Jon Barrows is a Maine native who was transplanted to Washington, D.C. in 2006. He’s actively involved in the D.C. poetry community, hosting “Small is Beautiful,” a neighborhood writing group. He has also organized events and workshops around National Poetry Writing Month with Bloombars, a community art space. His work has appeared on poetryforlivingwaters.org and in the “Poetry of Yoga” anthology.

Robert Boucheron is an architect in Charlottesville, Virginia. He writes on housing, communities, gardens, electric motorcycles, and love gone wrong. His fiction, essays and book reviews appear in Atticus Review, Blue Lake Review, Cerise Press, Construction, Cossack Review, Foliate Oak, IthacaLit, Montreal Review, Mouse Tales Press, New England Review, New Orleans Review, Niche, North Dakota Quarterly, Poydras Review, Talking Writing, 34th Parallel, Zodiac Review. His website can be found here.

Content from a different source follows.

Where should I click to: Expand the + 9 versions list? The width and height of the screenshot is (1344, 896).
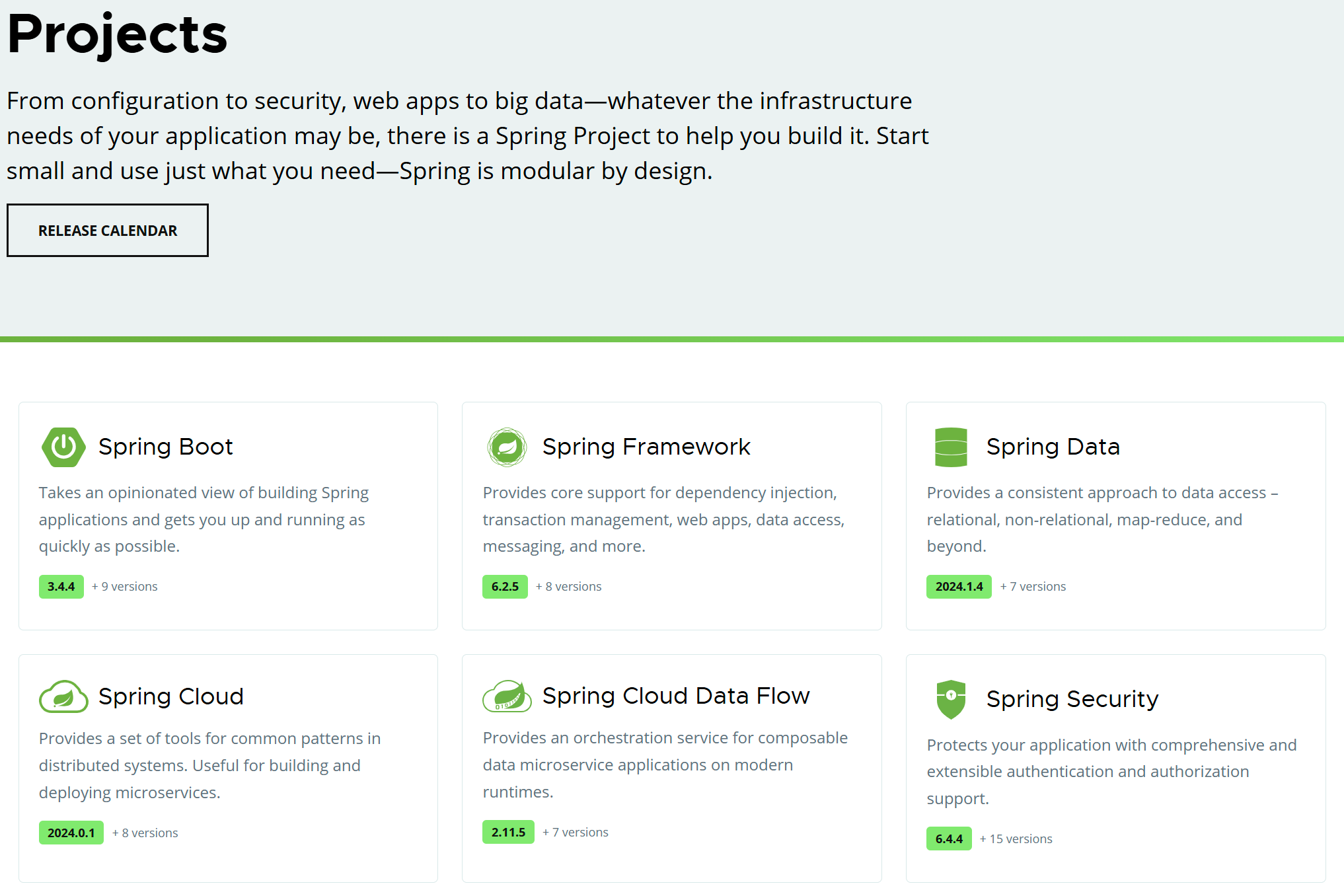pyautogui.click(x=125, y=587)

Sno Flo illustrates and writes and lives in North London. She has a BA in History of Art and Archaeology, and an MA in Archaeological Illustration. She likes to produce works of creative non-fiction, using her own life as inspiration.

Pippa Anais Gaubert is a writer of literary fiction based in Berlin and originally from Austin, Texas. She is a contributor for NPR Berlin Stories and her writing has been published in several literary journals and small publications, including Another Country, Strange Fiction aus Berlin, Cactus Heart Press and Telling our Stories Press. Her obsession is the point where beauty and pain collide; recurrent themes in her work include transcendence and the fragmentation of reality.

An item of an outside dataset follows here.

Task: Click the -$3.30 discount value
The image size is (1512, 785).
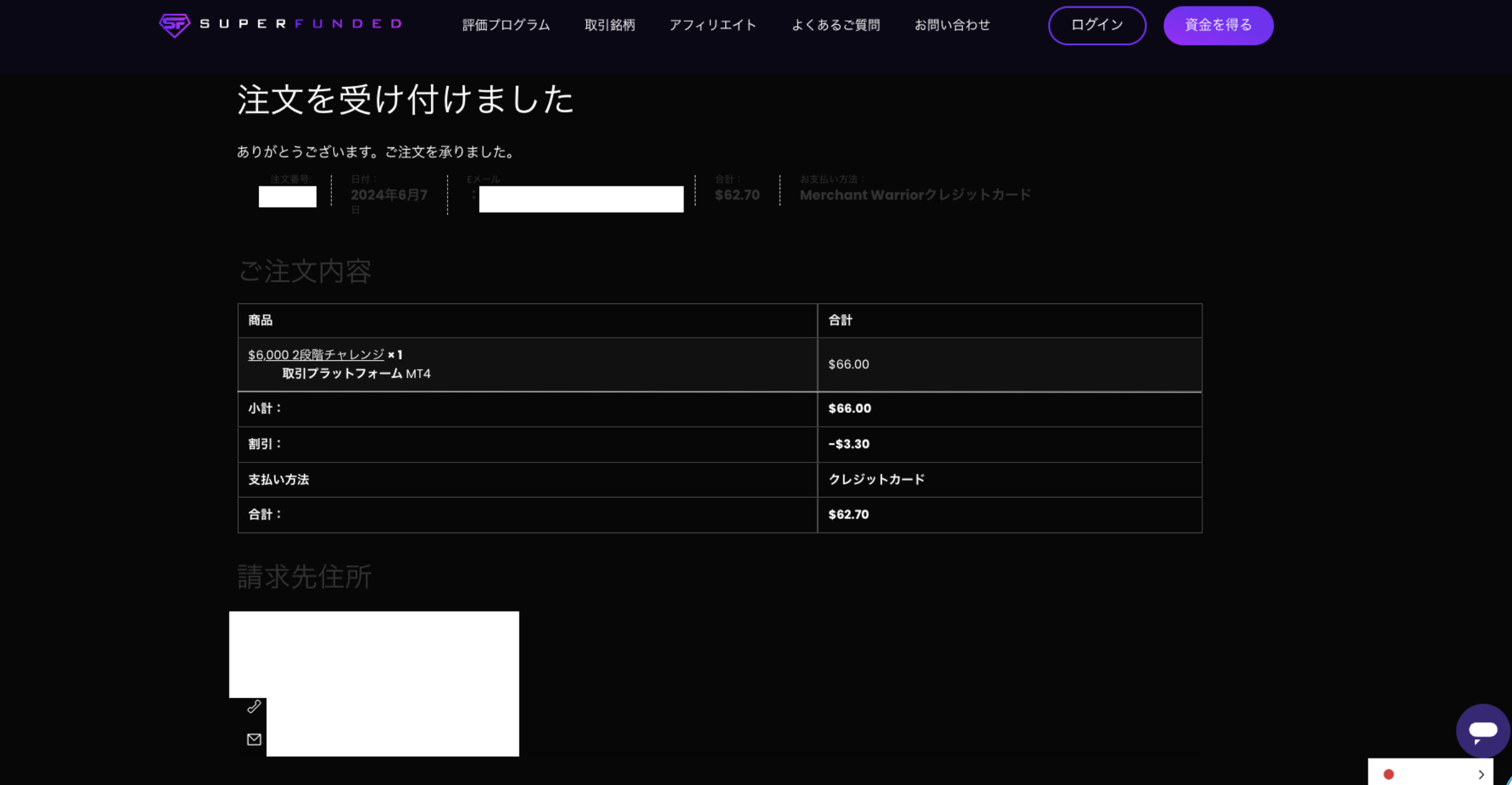Action: [848, 444]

Trina Gaynon is a graduate of the M.F.A. program in Creative Writing at University of San Francisco. Her poems have appeared in the anthologies Bombshells and Knocking at the Door, as well as numerous journals including Natural Bridge, Reed and the final issue of Runes. Her chapbook An Alphabet of Romance is available from Finishing Line Press. Forthcoming publications in anthologies include: The Lives We Seek: Contemporary Poems Inspired by the Saints, and Obsession: Sestinas for the 21st Century, and Phoenix Rising from the Ashes: Anthology of Sonnets of the Early Third Millennium.

Barbara Julian writes free-lance in Victoria, BC. Her latest book is Childhood Pastorale: Children, Nature and the Preservation of Landscape (Ninshu Press, 2010). She blogs and reviews animal and wildlife literature here.

Deborah Kelly Fourteen years after Northern New Mexico lit her dream of living in the Mountain West, Deborah moved to Colorado, arriving in Boulder during the summer of 2012.  She was born and raised in a very different region: near the University of Minnesota’s Minneapolis Campus, in a place and time of rare experiential opportunities in both the arts and political activism. There, beginning at age 13, she participated in anti-war demonstrations, and in dance programs, an immersion in creative processes that inspired her experimentation with her first love, poetry. As an adult in Chicago, Deborah raised four children and wrote for non-profit organizations. Trail running became her means to flee pavement, to explore a world of deserts, canyons, and mountains, which impressed themselves on her heart, as did the places and peoples of Mexico’s Copper Canyon. The experiences called her back to poetry.

Maureen Oliphant is a poet and writer. She is a jack of all trades having worked in Adult Education at Durham University, cooked the private dinner parties for Bishop David Jenkins at Auckland Castle and trained in remedial massage, aromatherapy and reflexology.

Rebecca Riley has an MFA in painting from Pratt Institute, and works in Brooklyn. Widely exhibited, Riley has had solo exhibitions at Brooklyn College; Cheryl McGinnis Gallery; and St Thomas Aquinas College. Riley’s work was included in Project Globe, sponsored by Travel and Leisure Magazine in 2008. She has shown at the Herter Gallery, University of Massachusetts; Jonathan Shorr Gallery; Flushing Town Hall, Smithsonian Affiliate; and the Long Beach Foundation of the Arts and Sciences.  Images of her work have been published inTrunk magazine, fall/winter 2012, Sight Mapping, Herter Gallery in 2009; Travel and Leisure magazine, 2008, and the March 2007 cover of the Journal of the Complexity Society. Her large scale three dimensional installation Randomland could be seen Fall 2012 at the Flatiron Prow Art Space, New York where it was written about in the online publicationsArtsObserver, Inspir3d, and Sculpture.org. Her work is represented in numerous collections, including Agnes Gund, New York, NY. Her website can be found here.

Jonathan Stone has a B.A. in English Literature from Portland State University. He has published poetry in several literary journals including Sanksrit and Chanterelle’s Notebook. He lives with his wife, cat, and son in Portland, Oregon.